-
"Güneşin yeni doğduğunu sana haber veriyorum
Yağmurun hafifliğini toprağın ağırlığını
Ve bütün varlığımla kara yılan seni çağırıyorum
Seni çağırıyorum parmaklarımdan süt içmeğe
Pamuğun ağırlığını yapan dağın hafifliğini
Sana haber veriyorum yeni doğduğunu güneşin
Ben güneyli çocuk arkadaşım ben güneyli çocuk
Günahlarım kadar ömrüm vardır
Ağarmayan saçımı güneşe tutuyorum
Saçlarımı acının elinde unutuyorum
Parmaklarımdan süt içmeğe çağırıyorum seni
Ben güneyli çocuk arkadaşım ben güneyli çocuk
Ben çiçek gibi taşımıyorum göğsümde aşkı
Ben aşkı göğsümde kurşun gibi taşıyorum
Gelmiş dayanmışım demir kapısına sevdanın
Ben yaşamıyor gibi yaşamıyor gibi yaşıyorum
Ben aşkı göğsümde kurşun gibi taşıyorum
Seni süt içmeğe çağırıyorum parmaklarımdan
Kara yılan kara yılan kara yılan kara yıla"
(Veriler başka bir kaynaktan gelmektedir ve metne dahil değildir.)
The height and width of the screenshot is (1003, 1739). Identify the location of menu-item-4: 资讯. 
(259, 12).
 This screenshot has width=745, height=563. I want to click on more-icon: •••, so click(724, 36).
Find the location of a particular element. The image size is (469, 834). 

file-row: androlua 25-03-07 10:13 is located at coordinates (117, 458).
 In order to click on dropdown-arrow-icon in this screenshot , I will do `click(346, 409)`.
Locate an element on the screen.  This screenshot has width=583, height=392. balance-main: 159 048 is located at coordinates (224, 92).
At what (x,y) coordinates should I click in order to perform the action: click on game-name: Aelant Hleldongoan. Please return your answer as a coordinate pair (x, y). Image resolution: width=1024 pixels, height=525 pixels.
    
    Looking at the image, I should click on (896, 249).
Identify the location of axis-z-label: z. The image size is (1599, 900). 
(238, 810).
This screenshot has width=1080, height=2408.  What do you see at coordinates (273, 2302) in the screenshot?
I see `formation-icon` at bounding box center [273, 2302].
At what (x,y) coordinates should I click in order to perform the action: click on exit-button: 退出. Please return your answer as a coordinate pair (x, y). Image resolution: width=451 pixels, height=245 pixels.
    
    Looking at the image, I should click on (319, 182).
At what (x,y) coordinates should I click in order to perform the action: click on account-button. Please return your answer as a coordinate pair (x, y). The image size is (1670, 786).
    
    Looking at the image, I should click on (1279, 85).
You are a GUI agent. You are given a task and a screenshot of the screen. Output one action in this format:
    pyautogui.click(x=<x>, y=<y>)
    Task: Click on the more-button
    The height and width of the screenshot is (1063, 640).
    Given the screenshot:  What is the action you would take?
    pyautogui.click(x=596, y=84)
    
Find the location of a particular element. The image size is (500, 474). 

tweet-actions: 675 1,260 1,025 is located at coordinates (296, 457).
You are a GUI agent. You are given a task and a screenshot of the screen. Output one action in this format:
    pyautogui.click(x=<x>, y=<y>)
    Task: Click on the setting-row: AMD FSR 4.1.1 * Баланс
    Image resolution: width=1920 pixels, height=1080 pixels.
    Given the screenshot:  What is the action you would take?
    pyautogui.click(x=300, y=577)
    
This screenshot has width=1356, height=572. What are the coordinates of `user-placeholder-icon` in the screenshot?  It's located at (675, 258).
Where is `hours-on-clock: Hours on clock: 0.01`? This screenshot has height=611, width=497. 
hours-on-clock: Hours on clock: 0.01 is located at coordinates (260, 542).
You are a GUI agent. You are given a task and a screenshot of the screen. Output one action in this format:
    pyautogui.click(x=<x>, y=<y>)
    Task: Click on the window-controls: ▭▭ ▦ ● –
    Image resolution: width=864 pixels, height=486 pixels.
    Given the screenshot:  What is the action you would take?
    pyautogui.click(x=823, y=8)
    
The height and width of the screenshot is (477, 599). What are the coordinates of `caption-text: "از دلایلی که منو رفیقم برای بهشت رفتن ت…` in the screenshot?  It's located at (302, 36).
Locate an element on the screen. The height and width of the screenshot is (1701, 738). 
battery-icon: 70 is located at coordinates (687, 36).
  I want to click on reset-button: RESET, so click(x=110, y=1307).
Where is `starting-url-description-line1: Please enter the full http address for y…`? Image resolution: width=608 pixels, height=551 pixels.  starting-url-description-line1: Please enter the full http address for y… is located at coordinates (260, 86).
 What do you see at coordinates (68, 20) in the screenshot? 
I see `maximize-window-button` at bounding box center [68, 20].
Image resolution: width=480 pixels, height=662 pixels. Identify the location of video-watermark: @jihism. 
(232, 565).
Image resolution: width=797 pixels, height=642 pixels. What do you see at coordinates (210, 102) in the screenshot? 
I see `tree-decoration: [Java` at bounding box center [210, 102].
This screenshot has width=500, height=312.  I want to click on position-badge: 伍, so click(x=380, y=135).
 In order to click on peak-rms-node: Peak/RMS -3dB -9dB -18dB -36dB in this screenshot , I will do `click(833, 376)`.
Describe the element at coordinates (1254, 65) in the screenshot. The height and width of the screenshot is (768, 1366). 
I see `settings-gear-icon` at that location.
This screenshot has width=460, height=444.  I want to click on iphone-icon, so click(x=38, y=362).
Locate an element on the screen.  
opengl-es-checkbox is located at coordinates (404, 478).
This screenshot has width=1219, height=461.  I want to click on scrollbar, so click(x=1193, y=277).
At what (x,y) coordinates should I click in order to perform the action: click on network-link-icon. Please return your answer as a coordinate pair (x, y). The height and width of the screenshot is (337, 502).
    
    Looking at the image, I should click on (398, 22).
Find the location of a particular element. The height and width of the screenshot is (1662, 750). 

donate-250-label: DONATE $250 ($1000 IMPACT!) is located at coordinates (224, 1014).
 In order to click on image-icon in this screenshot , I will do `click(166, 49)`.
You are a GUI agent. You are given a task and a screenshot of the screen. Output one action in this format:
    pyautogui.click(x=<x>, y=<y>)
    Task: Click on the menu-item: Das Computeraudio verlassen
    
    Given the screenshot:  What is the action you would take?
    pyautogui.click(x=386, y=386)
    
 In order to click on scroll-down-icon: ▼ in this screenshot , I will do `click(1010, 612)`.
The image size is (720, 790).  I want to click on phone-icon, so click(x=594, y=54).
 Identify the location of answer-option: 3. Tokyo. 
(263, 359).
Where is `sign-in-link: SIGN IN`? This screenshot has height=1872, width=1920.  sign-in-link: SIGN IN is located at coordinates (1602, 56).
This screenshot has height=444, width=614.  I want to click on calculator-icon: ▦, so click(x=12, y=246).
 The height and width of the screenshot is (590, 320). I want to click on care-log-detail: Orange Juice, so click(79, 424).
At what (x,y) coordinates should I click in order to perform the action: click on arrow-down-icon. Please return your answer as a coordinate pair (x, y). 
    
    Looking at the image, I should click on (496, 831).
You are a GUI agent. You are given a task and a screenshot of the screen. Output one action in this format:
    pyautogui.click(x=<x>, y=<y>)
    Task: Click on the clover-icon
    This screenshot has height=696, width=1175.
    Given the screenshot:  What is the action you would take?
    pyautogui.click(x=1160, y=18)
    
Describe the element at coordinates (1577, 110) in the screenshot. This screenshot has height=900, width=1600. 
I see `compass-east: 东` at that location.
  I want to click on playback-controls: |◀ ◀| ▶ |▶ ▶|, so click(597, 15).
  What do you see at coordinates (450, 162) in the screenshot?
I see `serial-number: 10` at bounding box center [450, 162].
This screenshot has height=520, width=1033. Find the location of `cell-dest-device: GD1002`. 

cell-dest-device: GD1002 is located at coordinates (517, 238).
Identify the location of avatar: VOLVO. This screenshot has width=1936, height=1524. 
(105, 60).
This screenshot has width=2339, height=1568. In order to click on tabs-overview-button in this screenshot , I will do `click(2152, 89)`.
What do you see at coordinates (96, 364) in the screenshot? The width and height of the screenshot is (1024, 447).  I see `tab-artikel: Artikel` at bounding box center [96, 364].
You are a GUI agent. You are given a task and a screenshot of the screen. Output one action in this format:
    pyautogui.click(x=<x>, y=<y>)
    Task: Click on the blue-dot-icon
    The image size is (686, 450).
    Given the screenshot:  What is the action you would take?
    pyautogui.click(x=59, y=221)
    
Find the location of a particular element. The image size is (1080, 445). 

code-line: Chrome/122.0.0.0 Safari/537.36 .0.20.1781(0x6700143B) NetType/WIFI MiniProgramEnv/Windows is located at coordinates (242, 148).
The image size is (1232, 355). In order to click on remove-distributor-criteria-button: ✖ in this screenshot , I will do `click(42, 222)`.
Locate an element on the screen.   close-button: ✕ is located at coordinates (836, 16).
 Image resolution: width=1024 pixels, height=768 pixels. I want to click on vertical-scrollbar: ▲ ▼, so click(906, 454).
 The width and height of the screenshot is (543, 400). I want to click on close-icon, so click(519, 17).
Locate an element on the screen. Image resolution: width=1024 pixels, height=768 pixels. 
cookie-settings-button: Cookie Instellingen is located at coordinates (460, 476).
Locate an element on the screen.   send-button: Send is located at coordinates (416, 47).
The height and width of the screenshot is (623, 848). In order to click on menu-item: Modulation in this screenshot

en çok şu iki dizesi takıldı dilime, günlerdir tekrar edip duruyorum. ve üzerinde düşünüyorum.
"Ben çiçek gibi taşımıyorum göğsümde aşkı
Ben aşkı göğsümde kurşun gibi taşıyorum"
çiçeğin solan yanını, kurşunun izi geçmeyen yönünü düşünüp duruyorum. aslında çiçek daha güzel ve kurşun daha soğuk bir sıfat. ama bu iki ifadenin şiirdeki derinliği ve ironik yanı bir hayli etkiliyor beni.